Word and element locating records

↓

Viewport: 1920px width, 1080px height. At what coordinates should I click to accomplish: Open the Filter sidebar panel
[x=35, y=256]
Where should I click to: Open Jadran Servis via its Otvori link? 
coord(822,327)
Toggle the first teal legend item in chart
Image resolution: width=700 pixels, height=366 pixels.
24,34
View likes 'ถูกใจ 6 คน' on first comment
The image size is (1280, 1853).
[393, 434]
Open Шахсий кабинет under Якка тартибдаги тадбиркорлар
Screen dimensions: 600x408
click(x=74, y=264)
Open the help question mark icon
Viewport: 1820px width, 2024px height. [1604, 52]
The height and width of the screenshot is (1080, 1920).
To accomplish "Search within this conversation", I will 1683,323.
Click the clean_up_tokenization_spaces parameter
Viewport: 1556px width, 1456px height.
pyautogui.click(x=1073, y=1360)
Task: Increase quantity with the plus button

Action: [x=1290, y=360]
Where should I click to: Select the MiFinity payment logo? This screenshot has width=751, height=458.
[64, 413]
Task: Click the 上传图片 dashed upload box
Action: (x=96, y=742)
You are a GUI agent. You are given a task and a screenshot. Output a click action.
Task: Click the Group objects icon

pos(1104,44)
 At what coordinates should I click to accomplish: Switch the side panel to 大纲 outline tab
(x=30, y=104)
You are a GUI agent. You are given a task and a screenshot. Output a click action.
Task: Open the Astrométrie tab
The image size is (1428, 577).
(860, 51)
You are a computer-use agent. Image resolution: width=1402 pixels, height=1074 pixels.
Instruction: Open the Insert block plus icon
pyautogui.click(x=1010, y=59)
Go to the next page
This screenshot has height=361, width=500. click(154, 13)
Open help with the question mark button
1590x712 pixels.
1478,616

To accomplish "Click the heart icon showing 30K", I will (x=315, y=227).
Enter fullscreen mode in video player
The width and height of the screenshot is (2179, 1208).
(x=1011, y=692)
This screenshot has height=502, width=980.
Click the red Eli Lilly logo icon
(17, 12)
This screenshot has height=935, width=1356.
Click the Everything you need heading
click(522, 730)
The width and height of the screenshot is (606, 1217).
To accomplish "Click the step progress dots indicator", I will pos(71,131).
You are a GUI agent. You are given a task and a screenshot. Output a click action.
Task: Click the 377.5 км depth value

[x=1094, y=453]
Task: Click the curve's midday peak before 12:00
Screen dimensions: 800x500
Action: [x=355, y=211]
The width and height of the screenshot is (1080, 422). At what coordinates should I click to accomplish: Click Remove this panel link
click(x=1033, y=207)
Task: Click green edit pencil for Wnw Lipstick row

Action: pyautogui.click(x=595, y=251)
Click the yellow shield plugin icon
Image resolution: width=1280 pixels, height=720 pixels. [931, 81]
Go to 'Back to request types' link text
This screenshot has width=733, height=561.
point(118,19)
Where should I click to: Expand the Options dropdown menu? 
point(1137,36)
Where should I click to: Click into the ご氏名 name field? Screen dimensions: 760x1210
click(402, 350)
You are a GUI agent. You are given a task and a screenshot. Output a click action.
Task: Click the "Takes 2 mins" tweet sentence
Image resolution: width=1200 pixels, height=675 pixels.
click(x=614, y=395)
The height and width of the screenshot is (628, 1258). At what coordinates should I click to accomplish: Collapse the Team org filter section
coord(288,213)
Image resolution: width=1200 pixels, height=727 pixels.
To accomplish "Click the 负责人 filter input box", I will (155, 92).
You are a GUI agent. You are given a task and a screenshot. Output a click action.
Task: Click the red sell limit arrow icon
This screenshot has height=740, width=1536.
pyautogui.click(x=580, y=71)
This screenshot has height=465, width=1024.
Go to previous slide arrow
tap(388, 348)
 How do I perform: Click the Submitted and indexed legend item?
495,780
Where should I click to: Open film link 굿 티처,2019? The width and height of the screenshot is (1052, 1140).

↑

Update the stretch from the start of the records through the line containing "Action: [x=1290, y=360]", replacing "legend" with "key" and leaving everything else unchanged.

Viewport: 1920px width, 1080px height. At what coordinates should I click to accomplish: Open the Filter sidebar panel
[x=35, y=256]
Where should I click to: Open Jadran Servis via its Otvori link? 
coord(822,327)
Toggle the first teal key item in chart
Image resolution: width=700 pixels, height=366 pixels.
24,34
View likes 'ถูกใจ 6 คน' on first comment
The image size is (1280, 1853).
[393, 434]
Open Шахсий кабинет under Якка тартибдаги тадбиркорлар
Screen dimensions: 600x408
click(x=74, y=264)
Open the help question mark icon
Viewport: 1820px width, 2024px height. [1604, 52]
The height and width of the screenshot is (1080, 1920).
To accomplish "Search within this conversation", I will 1683,323.
Click the clean_up_tokenization_spaces parameter
Viewport: 1556px width, 1456px height.
pyautogui.click(x=1073, y=1360)
Task: Increase quantity with the plus button

Action: [x=1290, y=360]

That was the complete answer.